For commerce teams, start with checkout, account creation, coupon abuse, inventory scraping, and gift-card flows. For publishers and SaaS apps, look at registration walls, comment spam, credential stuffing, rate limits, and support-form abuse. The best target is practical: keep legitimate traffic moving while making high-volume abuse expensive.
A simple readiness checklist:
- List every place where users see CAPTCHAs, forced login, or VPN blocks.
- Separate abuse controls for anonymous browsing, logged-in users, and automated agents.
- Document what data your current anti-abuse tools collect and whether it creates tracking risk.
- Decide which traffic you would classify as authorized agent activity rather than bot abuse.
- Watch for Cloudflare, browser, W3C, and IETF updates before changing customer-facing promises.
For AI-agent and automation planning, pair this with LinkLoot's guide to AI workflow automation. If browser agents become normal buyers or operators, site defenses need a way to distinguish delegated user activity from scraping or credential attacks.
What to verify before you act
Check whether Cloudflare publishes concrete product settings for PACT, not just the press announcement. A standards proposal is not the same as an available dashboard control.
Watch the Mozilla, W3C, and IETF follow-up work for privacy analysis, issuer rules, and Web API design. The hard parts are issuer trust, rate-limit updates, revocation, and avoiding a new cross-site fingerprint.
Review whether your current anti-abuse vendor supports privacy-preserving rate limits or depends on fingerprinting and forced identity. PACT may expose policy gaps before it replaces any tool.
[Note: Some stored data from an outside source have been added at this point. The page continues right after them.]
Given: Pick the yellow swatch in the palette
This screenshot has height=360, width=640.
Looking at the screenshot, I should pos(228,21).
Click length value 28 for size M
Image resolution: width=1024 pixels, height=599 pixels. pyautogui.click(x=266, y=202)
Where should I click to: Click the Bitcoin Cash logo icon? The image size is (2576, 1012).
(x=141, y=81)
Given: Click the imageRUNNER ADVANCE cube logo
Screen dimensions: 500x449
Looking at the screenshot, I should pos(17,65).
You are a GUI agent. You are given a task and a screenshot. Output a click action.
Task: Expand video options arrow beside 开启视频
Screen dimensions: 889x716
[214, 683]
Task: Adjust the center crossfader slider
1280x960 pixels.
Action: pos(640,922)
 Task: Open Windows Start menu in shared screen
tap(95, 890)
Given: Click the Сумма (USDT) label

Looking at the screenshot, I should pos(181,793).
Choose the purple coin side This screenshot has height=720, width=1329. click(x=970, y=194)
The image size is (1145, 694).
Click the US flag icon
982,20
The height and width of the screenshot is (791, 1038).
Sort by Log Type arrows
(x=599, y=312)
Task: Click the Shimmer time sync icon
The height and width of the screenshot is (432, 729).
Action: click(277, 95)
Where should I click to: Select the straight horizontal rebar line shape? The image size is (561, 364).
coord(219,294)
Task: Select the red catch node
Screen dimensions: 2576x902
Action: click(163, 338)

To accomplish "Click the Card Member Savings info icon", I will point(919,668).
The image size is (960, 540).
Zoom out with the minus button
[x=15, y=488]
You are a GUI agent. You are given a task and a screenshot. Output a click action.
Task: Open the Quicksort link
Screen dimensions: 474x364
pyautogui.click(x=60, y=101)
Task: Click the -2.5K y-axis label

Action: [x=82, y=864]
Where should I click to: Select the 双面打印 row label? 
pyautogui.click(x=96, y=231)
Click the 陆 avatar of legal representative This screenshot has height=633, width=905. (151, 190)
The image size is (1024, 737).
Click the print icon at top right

Test customer-impact metrics before removing existing controls. Abuse rate, false positives, checkout abandonment, login completion, support tickets, and VPN/private-browser access all matter.
Source check
Confirmed by Cloudflare: PACT is a June 22, 2026 initiative with Mozilla Firefox, Google Chrome, Microsoft Edge, and Shopify to develop a privacy-preserving protocol for proving traffic is not malicious.
Confirmed by Mozilla: the design work uses anonymous credentials, Privacy Pass-style ideas, Anchors, Moderators, issuer blinding, and rate-limit credentials, with standardization work expected through IETF and W3C channels.
Independent context: TechRadar reports the same Cloudflare-browser collaboration and frames the user-facing goal as reducing intrusive verification while recognizing legitimate automated traffic.
Not as a broad production feature. It is a confirmed initiative and protocol direction, but deployment and standardization details are still early.